Saved entries:
□ □ □ □ □ □ □

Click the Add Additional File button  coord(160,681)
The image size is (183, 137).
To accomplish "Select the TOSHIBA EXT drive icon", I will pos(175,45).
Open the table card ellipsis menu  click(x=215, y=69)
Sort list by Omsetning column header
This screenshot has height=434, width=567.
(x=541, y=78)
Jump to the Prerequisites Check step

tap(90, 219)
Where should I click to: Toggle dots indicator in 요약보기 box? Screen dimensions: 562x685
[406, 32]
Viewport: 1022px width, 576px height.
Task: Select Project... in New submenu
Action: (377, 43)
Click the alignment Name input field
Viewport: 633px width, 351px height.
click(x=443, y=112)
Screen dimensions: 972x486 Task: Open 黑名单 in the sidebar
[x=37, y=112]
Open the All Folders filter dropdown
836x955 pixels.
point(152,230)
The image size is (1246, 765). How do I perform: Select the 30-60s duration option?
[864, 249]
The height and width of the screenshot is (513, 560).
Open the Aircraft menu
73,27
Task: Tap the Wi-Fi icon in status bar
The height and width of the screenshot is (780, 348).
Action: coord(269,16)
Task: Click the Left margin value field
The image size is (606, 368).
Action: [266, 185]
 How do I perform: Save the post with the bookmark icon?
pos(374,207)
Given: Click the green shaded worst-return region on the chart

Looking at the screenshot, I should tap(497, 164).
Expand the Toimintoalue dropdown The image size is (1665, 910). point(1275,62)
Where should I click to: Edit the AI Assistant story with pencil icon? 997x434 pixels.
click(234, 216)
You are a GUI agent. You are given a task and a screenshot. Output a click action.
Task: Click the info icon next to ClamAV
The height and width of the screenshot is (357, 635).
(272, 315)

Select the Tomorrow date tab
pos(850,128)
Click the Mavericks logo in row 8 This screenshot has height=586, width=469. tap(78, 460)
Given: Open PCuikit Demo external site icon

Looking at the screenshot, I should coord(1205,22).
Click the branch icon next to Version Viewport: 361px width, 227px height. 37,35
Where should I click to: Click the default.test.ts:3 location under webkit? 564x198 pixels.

□ □ □ □ □ □ □

Only lines holding the word "dropdown" belong in the answer; copy all of them from the records.

Open the All Folders filter dropdown
Expand the Toimintoalue dropdown The image size is (1665, 910). point(1275,62)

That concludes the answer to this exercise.